Polyurethane Microgel Based Microtissue: Interface-Guided Assembly and Spreading
journal contributionposted on 31.05.2017, 00:00 by Michael J. Hill, Debanjan Sarkar
Colloidal gels are three-dimensional networks of microgel particles and can be utilized to design microtissues where the differential adhesive interactions between the particles and cells, guided by their surface energetics, are engineered to spatially assemble the cellular and colloidal components into three-dimensional microtissues. In this work we utilized a colloidal interaction approach to design cell–polyurethane (PU) microgel bimodal microtissues using endothelial cells (ECs) as a normal cell model and a nonmalignant breast cancer cell line (MCF-7) as a cancer cell model. PU microgels were developed from a library of segmental polyurethanes with poly(ethylene glycol) soft segment and aliphatic diisocyanate/l-tyrosine based chain extender as hard segment to modulate the interactions between PU colloidal particles and cells. The surface energies of the microgel particles and cells were estimated using Zisman’s critical surface tension and van Oss–Good–Chaudhury theory (vOGCT) from liquid contact angle analysis.

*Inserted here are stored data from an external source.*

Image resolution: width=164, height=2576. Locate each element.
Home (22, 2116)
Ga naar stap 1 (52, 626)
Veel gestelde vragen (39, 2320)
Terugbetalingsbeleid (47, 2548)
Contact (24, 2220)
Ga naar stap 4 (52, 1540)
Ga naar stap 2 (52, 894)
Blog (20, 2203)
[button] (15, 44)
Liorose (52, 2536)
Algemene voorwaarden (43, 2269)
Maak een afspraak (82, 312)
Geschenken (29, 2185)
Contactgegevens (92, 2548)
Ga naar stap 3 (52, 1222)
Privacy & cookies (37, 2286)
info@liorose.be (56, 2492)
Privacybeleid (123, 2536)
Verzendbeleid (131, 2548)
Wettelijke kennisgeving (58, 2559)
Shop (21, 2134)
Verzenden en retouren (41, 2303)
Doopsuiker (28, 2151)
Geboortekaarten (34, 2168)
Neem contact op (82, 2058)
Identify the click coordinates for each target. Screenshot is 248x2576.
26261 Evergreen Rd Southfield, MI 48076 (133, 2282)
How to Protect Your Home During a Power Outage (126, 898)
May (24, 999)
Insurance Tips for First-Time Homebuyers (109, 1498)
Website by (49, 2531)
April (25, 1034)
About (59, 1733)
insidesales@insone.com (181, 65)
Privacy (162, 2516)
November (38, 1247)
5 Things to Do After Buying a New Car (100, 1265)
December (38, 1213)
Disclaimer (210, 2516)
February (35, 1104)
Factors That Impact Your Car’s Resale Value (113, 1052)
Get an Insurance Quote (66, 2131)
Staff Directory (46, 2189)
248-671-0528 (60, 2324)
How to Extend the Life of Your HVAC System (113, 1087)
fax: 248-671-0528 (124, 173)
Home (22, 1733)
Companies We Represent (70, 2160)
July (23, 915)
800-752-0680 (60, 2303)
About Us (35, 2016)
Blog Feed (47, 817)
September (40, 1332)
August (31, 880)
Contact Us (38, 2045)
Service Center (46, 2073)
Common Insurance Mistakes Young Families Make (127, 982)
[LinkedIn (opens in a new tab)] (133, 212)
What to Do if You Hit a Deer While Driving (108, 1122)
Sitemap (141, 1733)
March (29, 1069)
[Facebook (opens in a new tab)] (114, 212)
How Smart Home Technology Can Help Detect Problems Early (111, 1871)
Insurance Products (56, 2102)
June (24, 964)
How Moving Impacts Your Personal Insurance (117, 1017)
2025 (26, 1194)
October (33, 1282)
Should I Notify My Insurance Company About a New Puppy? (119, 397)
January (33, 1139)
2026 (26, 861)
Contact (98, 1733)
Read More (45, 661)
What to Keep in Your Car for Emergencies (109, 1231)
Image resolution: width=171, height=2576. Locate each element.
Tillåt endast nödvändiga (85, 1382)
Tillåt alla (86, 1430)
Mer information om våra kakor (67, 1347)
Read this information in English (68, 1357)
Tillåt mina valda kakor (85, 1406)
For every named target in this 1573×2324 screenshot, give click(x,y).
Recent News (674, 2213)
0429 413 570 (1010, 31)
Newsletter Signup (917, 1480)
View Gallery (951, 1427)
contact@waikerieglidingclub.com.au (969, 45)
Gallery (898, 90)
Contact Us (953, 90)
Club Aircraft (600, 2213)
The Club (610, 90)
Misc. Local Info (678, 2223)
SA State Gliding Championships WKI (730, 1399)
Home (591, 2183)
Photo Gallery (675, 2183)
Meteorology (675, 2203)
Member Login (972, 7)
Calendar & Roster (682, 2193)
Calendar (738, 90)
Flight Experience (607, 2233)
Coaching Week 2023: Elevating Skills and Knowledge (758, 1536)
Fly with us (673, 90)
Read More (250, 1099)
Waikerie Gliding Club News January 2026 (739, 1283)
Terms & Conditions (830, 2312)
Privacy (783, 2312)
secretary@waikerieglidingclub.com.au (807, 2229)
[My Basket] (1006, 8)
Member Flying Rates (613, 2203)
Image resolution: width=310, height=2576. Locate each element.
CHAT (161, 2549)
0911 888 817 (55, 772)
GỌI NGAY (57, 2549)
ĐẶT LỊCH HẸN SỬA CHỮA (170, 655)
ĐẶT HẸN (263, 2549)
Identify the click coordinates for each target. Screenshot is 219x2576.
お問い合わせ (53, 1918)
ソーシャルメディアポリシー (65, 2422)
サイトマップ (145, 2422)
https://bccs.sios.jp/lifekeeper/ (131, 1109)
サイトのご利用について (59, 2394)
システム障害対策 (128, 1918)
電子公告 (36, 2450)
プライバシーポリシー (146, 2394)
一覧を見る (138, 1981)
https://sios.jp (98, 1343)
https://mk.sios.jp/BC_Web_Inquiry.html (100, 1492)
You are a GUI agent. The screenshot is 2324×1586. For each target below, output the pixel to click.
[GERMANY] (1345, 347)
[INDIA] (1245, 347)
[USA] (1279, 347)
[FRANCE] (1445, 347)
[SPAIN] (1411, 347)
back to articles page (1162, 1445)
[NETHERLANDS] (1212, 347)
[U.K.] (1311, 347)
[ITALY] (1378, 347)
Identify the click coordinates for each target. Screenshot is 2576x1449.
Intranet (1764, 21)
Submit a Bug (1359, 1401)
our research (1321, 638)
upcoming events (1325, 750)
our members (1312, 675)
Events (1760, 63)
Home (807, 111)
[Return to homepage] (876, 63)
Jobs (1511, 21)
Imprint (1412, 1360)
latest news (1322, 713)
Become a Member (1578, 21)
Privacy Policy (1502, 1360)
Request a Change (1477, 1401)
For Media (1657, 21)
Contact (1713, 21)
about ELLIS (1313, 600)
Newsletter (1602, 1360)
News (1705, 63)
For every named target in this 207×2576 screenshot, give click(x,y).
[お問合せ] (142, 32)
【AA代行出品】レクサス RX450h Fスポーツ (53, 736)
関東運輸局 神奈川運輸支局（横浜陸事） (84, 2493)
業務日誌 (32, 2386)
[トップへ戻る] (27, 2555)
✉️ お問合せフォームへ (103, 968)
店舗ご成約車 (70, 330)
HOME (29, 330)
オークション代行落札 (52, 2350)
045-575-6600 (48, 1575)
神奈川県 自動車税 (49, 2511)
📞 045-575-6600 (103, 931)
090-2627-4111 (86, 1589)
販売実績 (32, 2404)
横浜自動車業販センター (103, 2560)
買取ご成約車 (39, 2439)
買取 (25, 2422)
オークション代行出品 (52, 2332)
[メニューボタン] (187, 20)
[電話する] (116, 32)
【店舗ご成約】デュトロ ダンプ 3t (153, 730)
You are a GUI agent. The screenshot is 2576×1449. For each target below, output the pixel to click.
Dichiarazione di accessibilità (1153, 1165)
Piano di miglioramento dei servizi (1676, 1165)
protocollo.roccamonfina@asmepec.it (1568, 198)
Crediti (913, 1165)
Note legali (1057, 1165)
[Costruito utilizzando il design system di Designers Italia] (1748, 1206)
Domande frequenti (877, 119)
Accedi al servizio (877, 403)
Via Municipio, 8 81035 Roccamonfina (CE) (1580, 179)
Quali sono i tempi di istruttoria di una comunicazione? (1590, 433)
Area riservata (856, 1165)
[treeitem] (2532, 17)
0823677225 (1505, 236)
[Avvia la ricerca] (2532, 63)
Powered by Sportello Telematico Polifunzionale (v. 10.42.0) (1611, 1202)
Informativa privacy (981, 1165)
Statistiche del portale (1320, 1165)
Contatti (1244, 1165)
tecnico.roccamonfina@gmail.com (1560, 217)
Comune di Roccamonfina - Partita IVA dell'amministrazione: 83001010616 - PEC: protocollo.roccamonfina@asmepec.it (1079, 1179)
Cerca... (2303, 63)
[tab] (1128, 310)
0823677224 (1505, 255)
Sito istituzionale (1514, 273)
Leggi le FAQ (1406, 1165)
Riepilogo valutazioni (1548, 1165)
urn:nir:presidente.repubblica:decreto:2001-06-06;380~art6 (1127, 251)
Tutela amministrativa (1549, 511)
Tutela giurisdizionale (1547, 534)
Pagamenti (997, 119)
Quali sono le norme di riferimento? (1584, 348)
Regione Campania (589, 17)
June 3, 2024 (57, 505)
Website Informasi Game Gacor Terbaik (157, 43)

Binary interaction potentials between colloidal PU particles and cells and the ternary interaction between colloidal PU particle, cell, and collagen I/Matrigel were calculated to explain the formation of microtissues and their spreading in extraneous biomatrix respectively by using classical and extended DLVO theory (XDLVO). Furthermore, rheological analysis and in silico simulations were used to analyze the assembly and spreading of the PU microgel based microtissues. In vitro experiments showed that ECs and MCF-7 displayed more differentiated (EC spreading/MCF-7 lumen formation) character when mixed with microgel particles that were stable in aqueous medium and more undifferentiated character (EC nonspreading/MCF-7 spreading) when mixed with microgel particles unstable in aqueous medium.